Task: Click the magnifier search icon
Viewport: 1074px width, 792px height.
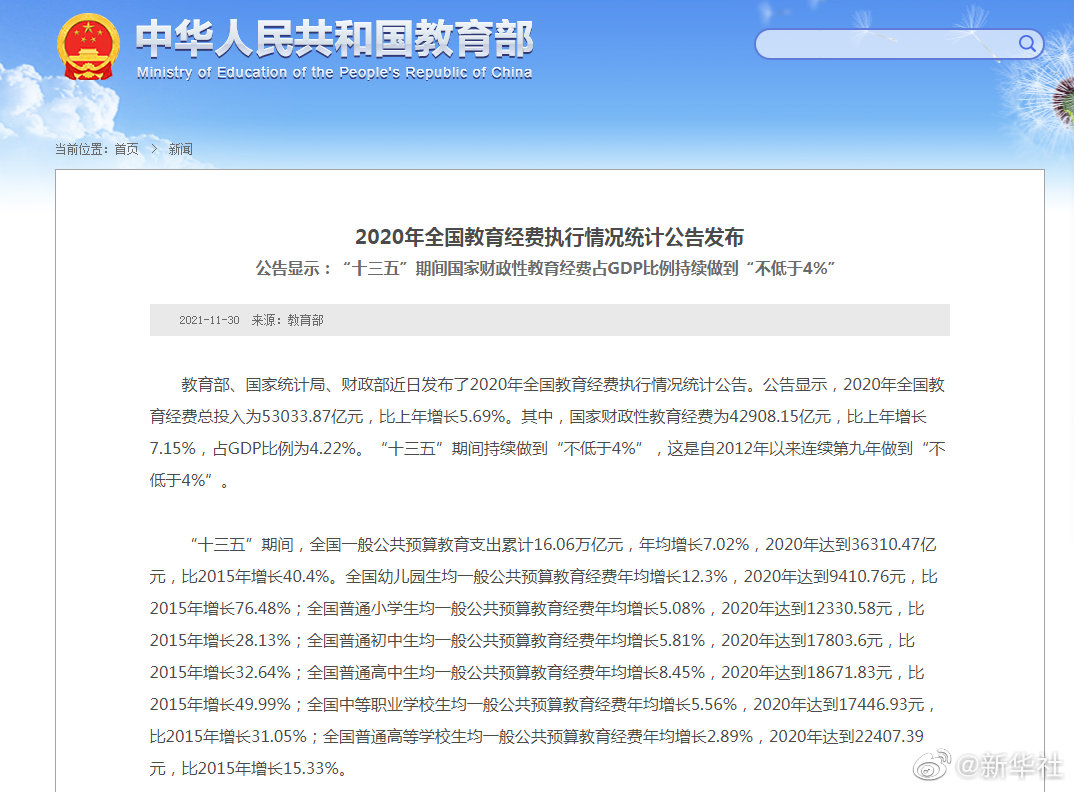Action: tap(1027, 43)
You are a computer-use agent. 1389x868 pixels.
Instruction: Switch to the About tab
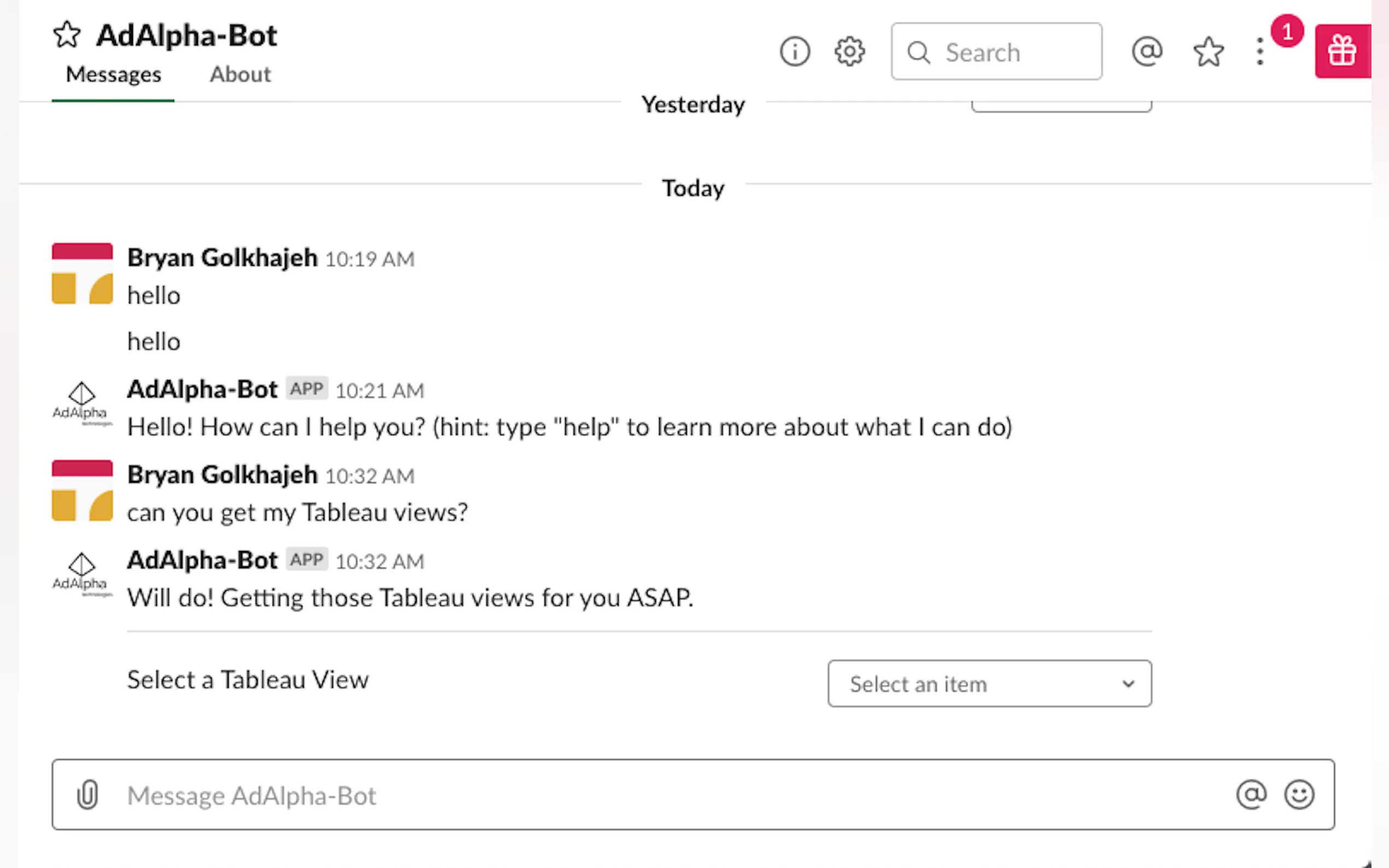(x=240, y=75)
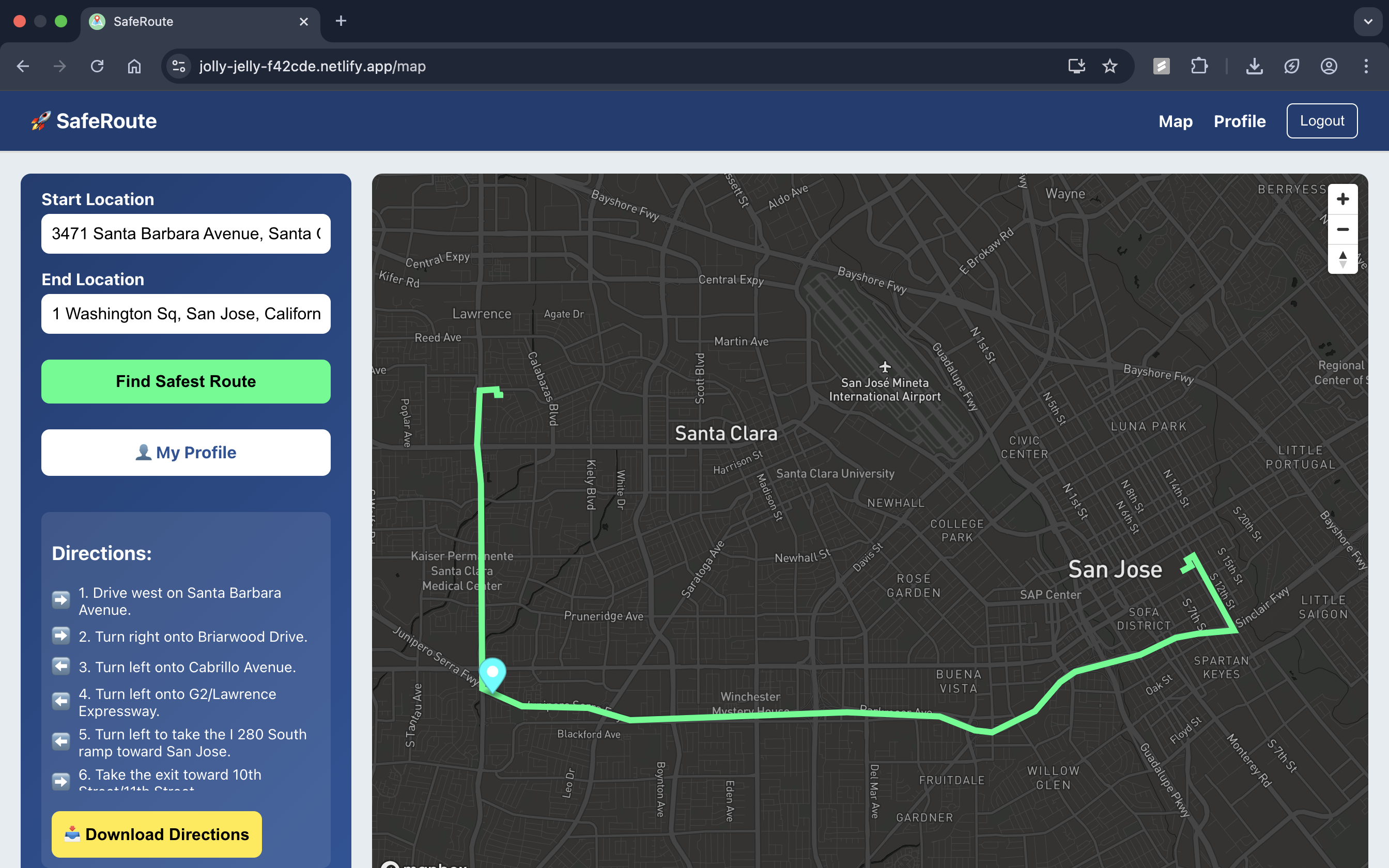Viewport: 1389px width, 868px height.
Task: Click the Download Directions button
Action: pos(157,833)
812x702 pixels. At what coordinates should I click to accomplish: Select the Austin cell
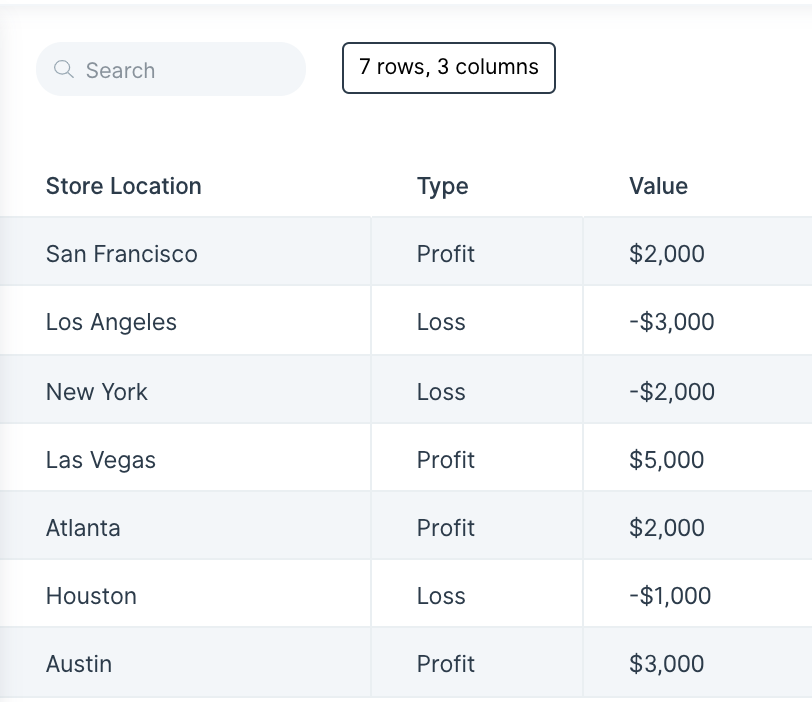click(185, 662)

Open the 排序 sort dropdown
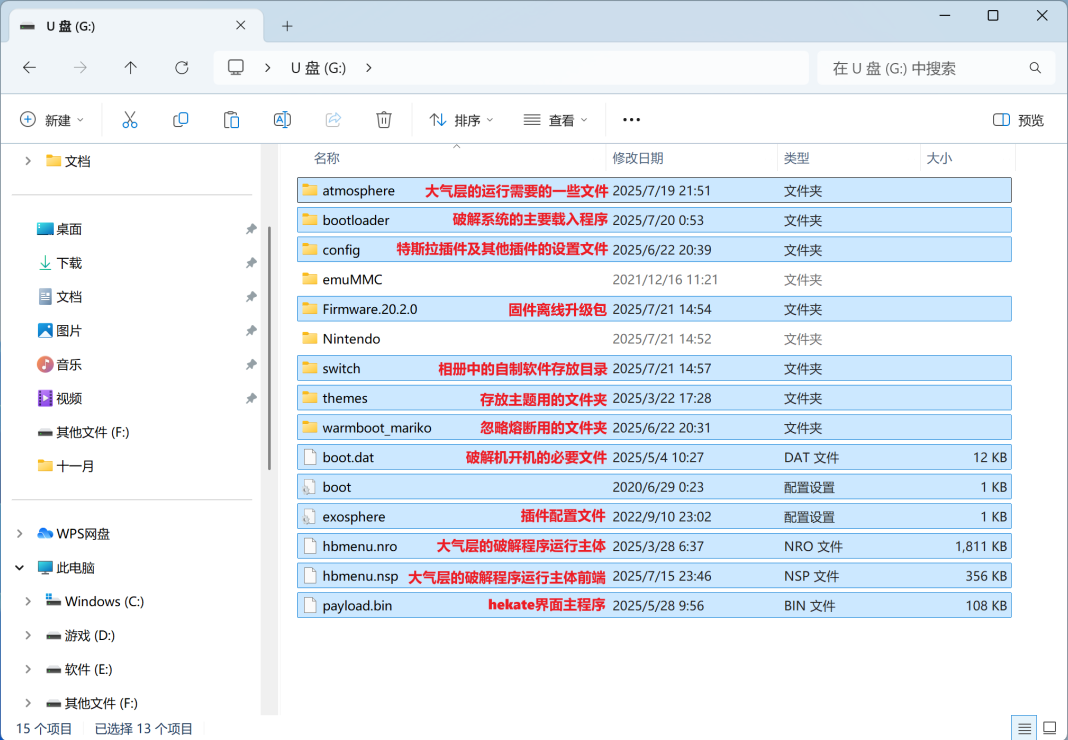click(461, 120)
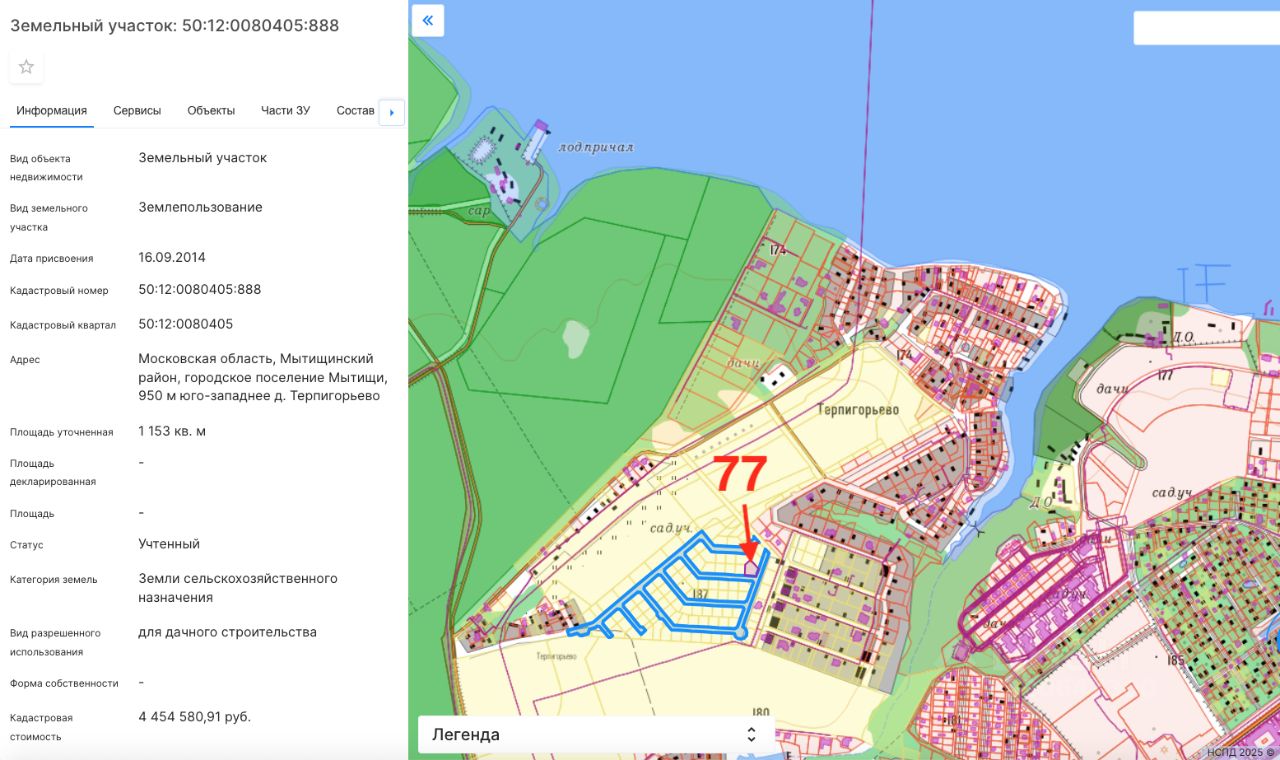This screenshot has height=760, width=1280.
Task: Click cadastral number value 50:12:0080405:888
Action: (x=200, y=290)
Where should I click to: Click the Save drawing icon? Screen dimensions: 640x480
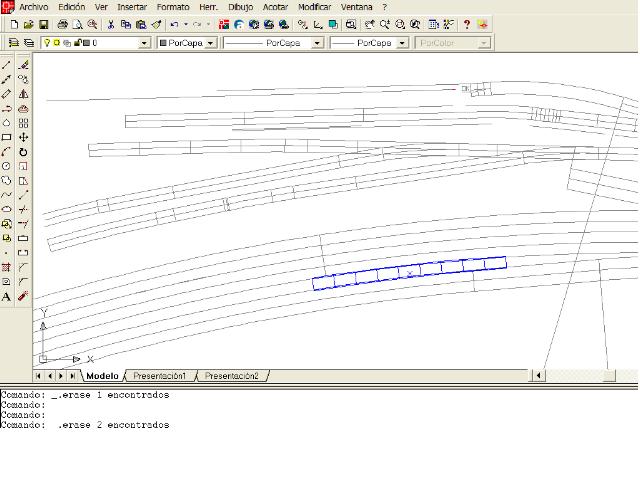tap(44, 24)
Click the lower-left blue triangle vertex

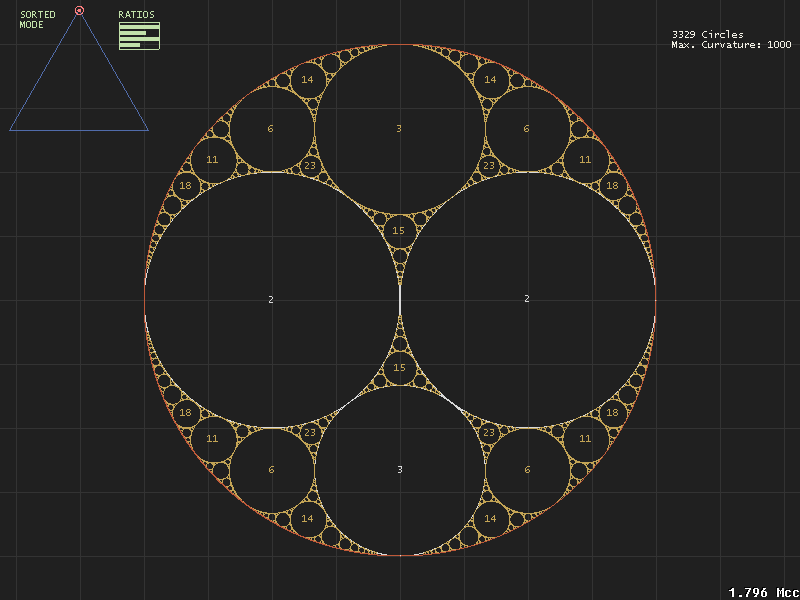11,131
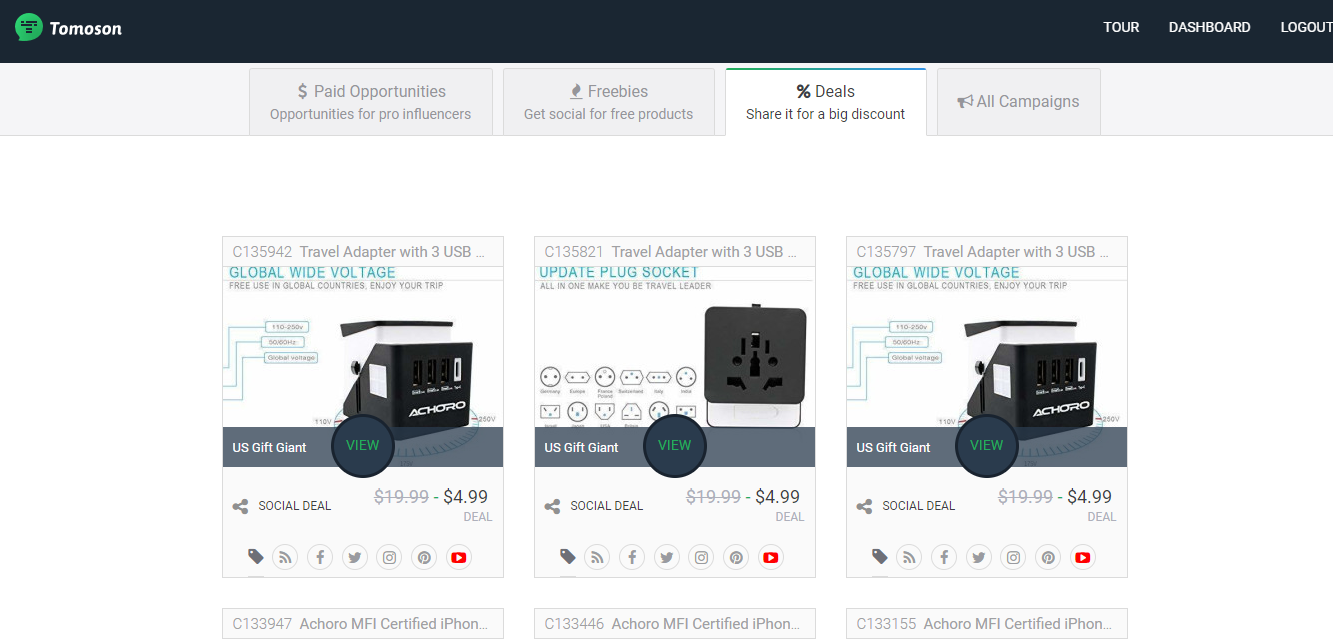Click Pinterest icon on C135821 card
Viewport: 1333px width, 639px height.
[736, 558]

* _WRITTEN REQUEST_
Can you copy out every item above word for word, leaving the pictures out of your answer?

* _COMPLETE OUTPUT_
Task: Click the magnifier search icon
Viewport: 1074px width, 792px height.
Action: tap(1027, 43)
You are a computer-use agent. 1389x868 pixels.
Instruction: Switch to the About tab
(x=240, y=75)
Viewport: 1389px width, 868px height.
Task: Click the Download Directions button
Action: pos(157,833)
812x702 pixels. At what coordinates should I click to accomplish: Select the Austin cell
click(185, 662)

Open the 排序 sort dropdown
click(461, 120)
This screenshot has height=760, width=1280.
Task: Click cadastral number value 50:12:0080405:888
Action: (x=200, y=290)
Where should I click to: Click the Save drawing icon? Screen dimensions: 640x480
tap(44, 24)
Click the lower-left blue triangle vertex

11,131
Click Pinterest icon on C135821 card
Viewport: 1333px width, 639px height.
[736, 558]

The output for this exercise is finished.